* Information given
_____

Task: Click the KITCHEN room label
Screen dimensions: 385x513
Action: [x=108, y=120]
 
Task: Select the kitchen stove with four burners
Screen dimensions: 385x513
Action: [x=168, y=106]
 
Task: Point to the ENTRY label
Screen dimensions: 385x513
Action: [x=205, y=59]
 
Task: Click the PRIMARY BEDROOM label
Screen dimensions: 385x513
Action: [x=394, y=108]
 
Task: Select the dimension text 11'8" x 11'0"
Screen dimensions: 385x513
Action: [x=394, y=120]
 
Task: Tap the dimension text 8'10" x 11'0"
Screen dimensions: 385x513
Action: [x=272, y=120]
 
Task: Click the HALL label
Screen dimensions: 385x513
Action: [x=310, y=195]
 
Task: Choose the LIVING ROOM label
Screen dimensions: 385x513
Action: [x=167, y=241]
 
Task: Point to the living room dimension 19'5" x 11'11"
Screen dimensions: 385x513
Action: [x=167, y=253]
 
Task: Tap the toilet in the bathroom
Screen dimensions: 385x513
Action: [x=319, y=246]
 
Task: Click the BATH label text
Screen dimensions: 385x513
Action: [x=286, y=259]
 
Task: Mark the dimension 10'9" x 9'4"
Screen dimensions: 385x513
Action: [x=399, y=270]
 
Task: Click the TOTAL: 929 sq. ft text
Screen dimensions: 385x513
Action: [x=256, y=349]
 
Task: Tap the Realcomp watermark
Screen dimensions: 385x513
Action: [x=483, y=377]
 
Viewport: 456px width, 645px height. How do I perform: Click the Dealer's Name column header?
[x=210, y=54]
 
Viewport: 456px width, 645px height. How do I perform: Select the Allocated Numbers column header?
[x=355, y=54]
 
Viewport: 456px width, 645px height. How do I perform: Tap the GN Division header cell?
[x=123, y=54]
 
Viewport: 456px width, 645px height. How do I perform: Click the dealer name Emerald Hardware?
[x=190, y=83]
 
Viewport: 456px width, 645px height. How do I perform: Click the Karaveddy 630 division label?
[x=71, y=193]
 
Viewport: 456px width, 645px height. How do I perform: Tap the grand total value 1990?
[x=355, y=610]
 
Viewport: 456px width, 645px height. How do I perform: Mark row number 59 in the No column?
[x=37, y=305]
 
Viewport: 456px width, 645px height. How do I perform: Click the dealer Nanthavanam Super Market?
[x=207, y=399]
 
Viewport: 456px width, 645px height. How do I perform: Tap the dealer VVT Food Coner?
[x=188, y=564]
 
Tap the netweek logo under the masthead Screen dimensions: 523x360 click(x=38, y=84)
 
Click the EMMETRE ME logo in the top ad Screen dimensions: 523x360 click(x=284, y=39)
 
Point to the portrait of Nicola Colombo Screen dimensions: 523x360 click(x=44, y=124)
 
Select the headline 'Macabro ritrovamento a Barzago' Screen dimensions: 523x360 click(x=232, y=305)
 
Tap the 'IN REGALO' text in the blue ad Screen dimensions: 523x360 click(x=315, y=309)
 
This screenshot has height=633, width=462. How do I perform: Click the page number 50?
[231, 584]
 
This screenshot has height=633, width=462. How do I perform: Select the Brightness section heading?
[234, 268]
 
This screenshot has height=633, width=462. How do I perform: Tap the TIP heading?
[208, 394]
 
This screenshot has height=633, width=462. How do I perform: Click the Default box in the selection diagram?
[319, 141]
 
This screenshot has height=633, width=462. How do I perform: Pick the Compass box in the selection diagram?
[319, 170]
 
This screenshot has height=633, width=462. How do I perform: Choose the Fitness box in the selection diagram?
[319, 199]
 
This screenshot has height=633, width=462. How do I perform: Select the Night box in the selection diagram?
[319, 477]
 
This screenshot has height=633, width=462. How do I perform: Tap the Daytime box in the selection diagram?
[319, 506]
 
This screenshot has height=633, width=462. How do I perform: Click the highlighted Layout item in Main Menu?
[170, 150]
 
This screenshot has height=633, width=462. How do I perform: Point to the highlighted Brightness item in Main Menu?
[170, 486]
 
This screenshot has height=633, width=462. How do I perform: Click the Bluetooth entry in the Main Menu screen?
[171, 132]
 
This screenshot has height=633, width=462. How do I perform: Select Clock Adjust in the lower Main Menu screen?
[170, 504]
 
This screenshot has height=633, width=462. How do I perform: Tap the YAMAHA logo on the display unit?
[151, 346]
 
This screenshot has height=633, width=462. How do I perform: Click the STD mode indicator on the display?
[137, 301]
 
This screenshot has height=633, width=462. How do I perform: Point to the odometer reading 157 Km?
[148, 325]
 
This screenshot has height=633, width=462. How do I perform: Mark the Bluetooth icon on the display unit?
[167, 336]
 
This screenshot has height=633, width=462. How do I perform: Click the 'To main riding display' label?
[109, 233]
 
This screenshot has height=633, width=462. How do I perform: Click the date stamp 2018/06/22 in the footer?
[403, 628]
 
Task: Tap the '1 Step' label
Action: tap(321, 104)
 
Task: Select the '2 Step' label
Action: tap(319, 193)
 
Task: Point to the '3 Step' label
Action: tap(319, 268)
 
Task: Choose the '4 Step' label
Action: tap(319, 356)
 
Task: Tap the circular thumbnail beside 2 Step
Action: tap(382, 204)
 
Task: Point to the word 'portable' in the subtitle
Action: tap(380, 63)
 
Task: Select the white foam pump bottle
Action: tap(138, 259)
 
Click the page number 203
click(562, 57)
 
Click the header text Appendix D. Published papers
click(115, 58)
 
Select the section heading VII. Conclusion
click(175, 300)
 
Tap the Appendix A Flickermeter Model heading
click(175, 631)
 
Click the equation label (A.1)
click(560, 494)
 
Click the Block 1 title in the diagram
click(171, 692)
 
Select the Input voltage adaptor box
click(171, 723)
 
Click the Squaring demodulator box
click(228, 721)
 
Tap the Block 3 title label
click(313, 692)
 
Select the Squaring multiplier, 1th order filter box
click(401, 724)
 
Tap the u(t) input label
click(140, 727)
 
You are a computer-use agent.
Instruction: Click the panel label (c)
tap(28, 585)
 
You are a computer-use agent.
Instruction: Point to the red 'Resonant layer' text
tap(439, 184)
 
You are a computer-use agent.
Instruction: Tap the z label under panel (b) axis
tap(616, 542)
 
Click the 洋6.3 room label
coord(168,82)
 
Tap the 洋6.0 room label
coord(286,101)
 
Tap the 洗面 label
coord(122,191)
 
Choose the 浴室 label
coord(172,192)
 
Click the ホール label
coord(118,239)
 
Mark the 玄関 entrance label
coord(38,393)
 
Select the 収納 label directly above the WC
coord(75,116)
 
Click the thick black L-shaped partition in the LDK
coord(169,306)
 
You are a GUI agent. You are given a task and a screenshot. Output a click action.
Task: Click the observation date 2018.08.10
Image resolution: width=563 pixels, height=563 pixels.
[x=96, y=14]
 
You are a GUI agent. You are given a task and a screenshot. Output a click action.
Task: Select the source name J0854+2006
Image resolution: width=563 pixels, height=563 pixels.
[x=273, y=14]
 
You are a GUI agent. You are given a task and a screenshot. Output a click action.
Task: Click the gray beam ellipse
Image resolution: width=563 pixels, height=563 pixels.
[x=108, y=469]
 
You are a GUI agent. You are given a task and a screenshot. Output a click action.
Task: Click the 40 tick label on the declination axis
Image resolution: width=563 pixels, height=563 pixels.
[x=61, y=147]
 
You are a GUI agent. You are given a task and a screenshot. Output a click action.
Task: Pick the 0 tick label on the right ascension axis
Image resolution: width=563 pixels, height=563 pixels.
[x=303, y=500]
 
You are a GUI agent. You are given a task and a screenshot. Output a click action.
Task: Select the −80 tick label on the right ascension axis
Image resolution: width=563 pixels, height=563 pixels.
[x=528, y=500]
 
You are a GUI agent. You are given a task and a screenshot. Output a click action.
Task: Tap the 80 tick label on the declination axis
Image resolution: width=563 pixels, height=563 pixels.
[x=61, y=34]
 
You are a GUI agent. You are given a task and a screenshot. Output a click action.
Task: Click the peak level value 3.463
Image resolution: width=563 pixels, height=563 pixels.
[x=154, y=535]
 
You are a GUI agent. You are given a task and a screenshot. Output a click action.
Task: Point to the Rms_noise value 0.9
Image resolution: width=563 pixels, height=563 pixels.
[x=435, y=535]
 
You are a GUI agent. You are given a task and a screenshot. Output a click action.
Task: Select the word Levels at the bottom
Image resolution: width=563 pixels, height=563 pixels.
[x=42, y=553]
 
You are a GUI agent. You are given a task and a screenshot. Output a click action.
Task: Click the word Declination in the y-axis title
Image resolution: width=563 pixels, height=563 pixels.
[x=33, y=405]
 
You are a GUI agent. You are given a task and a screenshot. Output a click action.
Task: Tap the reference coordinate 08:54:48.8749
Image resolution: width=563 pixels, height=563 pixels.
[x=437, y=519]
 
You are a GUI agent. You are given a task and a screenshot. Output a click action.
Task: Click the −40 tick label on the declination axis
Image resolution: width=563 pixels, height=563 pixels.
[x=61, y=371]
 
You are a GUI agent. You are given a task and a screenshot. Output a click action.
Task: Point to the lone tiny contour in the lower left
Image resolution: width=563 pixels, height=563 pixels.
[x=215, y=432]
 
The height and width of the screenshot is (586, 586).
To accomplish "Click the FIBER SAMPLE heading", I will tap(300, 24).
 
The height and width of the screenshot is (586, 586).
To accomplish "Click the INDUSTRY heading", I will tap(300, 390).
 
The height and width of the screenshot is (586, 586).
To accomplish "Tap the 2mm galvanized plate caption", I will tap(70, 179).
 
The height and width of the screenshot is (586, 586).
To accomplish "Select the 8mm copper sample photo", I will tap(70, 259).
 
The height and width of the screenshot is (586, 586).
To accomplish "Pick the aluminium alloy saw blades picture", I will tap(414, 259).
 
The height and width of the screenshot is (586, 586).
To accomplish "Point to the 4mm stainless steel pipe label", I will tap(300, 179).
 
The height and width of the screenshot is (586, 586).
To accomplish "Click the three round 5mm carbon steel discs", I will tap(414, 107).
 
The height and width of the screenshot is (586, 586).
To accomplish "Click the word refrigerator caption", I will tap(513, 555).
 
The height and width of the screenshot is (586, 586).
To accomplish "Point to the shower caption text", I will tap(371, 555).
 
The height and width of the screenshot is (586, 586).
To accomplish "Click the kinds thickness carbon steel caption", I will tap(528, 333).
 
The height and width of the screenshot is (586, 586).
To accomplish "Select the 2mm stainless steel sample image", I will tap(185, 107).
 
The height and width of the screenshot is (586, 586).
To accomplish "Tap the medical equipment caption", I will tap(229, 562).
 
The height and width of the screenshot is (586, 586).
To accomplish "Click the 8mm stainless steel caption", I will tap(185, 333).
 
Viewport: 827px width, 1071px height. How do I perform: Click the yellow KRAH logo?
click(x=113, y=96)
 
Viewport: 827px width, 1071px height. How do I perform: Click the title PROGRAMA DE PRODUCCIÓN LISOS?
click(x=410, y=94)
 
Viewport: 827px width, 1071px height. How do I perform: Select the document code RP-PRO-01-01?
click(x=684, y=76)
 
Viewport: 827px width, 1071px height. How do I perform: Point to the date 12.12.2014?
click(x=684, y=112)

_____

Copy the records word for word, starting at the first line and ending at the line that contains "Tap the netweek", with both of those lines included.

* Result of this exercise
Task: Click the KITCHEN room label
Screen dimensions: 385x513
Action: [x=108, y=120]
 
Task: Select the kitchen stove with four burners
Screen dimensions: 385x513
Action: [x=168, y=106]
 
Task: Point to the ENTRY label
Screen dimensions: 385x513
Action: [x=205, y=59]
 
Task: Click the PRIMARY BEDROOM label
Screen dimensions: 385x513
Action: [x=394, y=108]
 
Task: Select the dimension text 11'8" x 11'0"
Screen dimensions: 385x513
Action: [x=394, y=120]
 
Task: Tap the dimension text 8'10" x 11'0"
Screen dimensions: 385x513
Action: [x=272, y=120]
 
Task: Click the HALL label
Screen dimensions: 385x513
Action: [x=310, y=195]
 
Task: Choose the LIVING ROOM label
Screen dimensions: 385x513
Action: [x=167, y=241]
 
Task: Point to the living room dimension 19'5" x 11'11"
Screen dimensions: 385x513
Action: [x=167, y=253]
 
Task: Tap the toilet in the bathroom
Screen dimensions: 385x513
Action: [x=319, y=246]
 
Task: Click the BATH label text
Screen dimensions: 385x513
Action: [x=286, y=259]
 
Task: Mark the dimension 10'9" x 9'4"
Screen dimensions: 385x513
Action: [x=399, y=270]
 
Task: Click the TOTAL: 929 sq. ft text
Screen dimensions: 385x513
Action: [x=256, y=349]
 
Task: Tap the Realcomp watermark
Screen dimensions: 385x513
Action: [x=483, y=377]
 
Viewport: 456px width, 645px height. How do I perform: Click the Dealer's Name column header?
[x=210, y=54]
 
Viewport: 456px width, 645px height. How do I perform: Select the Allocated Numbers column header?
[x=355, y=54]
 
Viewport: 456px width, 645px height. How do I perform: Tap the GN Division header cell?
[x=123, y=54]
 
Viewport: 456px width, 645px height. How do I perform: Click the dealer name Emerald Hardware?
[x=190, y=83]
 
Viewport: 456px width, 645px height. How do I perform: Click the Karaveddy 630 division label?
[x=71, y=193]
 
Viewport: 456px width, 645px height. How do I perform: Tap the grand total value 1990?
[x=355, y=610]
 
Viewport: 456px width, 645px height. How do I perform: Mark row number 59 in the No column?
[x=37, y=305]
 
Viewport: 456px width, 645px height. How do I perform: Click the dealer Nanthavanam Super Market?
[x=207, y=399]
 
Viewport: 456px width, 645px height. How do I perform: Tap the dealer VVT Food Coner?
[x=188, y=564]
 
Tap the netweek logo under the masthead Screen dimensions: 523x360 click(x=38, y=84)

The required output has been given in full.